:: Assignment ::
The whole listing below is to be returned without alteration.
━━━━━━━━━━
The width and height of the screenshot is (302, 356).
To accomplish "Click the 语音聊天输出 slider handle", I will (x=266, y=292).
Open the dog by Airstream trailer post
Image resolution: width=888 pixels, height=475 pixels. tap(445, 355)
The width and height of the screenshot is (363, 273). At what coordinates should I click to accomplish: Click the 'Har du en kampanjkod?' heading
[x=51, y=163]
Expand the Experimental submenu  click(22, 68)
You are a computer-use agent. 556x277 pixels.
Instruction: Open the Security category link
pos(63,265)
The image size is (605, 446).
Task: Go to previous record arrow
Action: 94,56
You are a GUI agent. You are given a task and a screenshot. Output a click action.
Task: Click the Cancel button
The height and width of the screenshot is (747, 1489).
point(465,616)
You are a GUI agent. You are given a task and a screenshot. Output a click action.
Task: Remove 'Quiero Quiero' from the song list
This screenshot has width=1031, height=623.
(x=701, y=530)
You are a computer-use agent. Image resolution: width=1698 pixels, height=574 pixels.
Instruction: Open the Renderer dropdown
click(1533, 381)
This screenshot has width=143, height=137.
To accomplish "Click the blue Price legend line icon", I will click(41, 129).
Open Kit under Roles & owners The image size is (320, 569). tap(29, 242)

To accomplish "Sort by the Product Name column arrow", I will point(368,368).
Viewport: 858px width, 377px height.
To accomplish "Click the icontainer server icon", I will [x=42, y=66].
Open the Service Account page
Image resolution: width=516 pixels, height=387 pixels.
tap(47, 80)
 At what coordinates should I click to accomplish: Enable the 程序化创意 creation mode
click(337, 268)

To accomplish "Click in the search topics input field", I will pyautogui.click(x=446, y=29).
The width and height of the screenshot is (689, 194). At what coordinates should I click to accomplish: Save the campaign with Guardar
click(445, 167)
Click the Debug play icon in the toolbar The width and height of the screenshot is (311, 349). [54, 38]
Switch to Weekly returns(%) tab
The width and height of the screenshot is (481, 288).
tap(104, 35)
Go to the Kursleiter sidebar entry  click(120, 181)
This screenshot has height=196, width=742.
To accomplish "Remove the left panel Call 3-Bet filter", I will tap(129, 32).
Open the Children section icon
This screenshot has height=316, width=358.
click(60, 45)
━━━━━━━━━━
:: Solution to this problem ::
The width and height of the screenshot is (302, 356).
To accomplish "Click the 语音聊天输出 slider handle", I will (x=266, y=292).
Open the dog by Airstream trailer post
Image resolution: width=888 pixels, height=475 pixels. tap(445, 355)
The width and height of the screenshot is (363, 273). At what coordinates should I click to accomplish: Click the 'Har du en kampanjkod?' heading
[x=51, y=163]
Expand the Experimental submenu  click(22, 68)
You are a computer-use agent. 556x277 pixels.
Instruction: Open the Security category link
pos(63,265)
The image size is (605, 446).
Task: Go to previous record arrow
Action: 94,56
You are a GUI agent. You are given a task and a screenshot. Output a click action.
Task: Click the Cancel button
The height and width of the screenshot is (747, 1489).
point(465,616)
You are a GUI agent. You are given a task and a screenshot. Output a click action.
Task: Remove 'Quiero Quiero' from the song list
This screenshot has width=1031, height=623.
(x=701, y=530)
You are a computer-use agent. Image resolution: width=1698 pixels, height=574 pixels.
Instruction: Open the Renderer dropdown
click(1533, 381)
This screenshot has width=143, height=137.
To accomplish "Click the blue Price legend line icon", I will click(41, 129).
Open Kit under Roles & owners The image size is (320, 569). tap(29, 242)

To accomplish "Sort by the Product Name column arrow", I will point(368,368).
Viewport: 858px width, 377px height.
To accomplish "Click the icontainer server icon", I will [x=42, y=66].
Open the Service Account page
Image resolution: width=516 pixels, height=387 pixels.
tap(47, 80)
 At what coordinates should I click to accomplish: Enable the 程序化创意 creation mode
click(337, 268)

To accomplish "Click in the search topics input field", I will pyautogui.click(x=446, y=29).
The width and height of the screenshot is (689, 194). At what coordinates should I click to accomplish: Save the campaign with Guardar
click(445, 167)
Click the Debug play icon in the toolbar The width and height of the screenshot is (311, 349). [54, 38]
Switch to Weekly returns(%) tab
The width and height of the screenshot is (481, 288).
tap(104, 35)
Go to the Kursleiter sidebar entry  click(120, 181)
This screenshot has height=196, width=742.
To accomplish "Remove the left panel Call 3-Bet filter", I will tap(129, 32).
Open the Children section icon
This screenshot has height=316, width=358.
click(60, 45)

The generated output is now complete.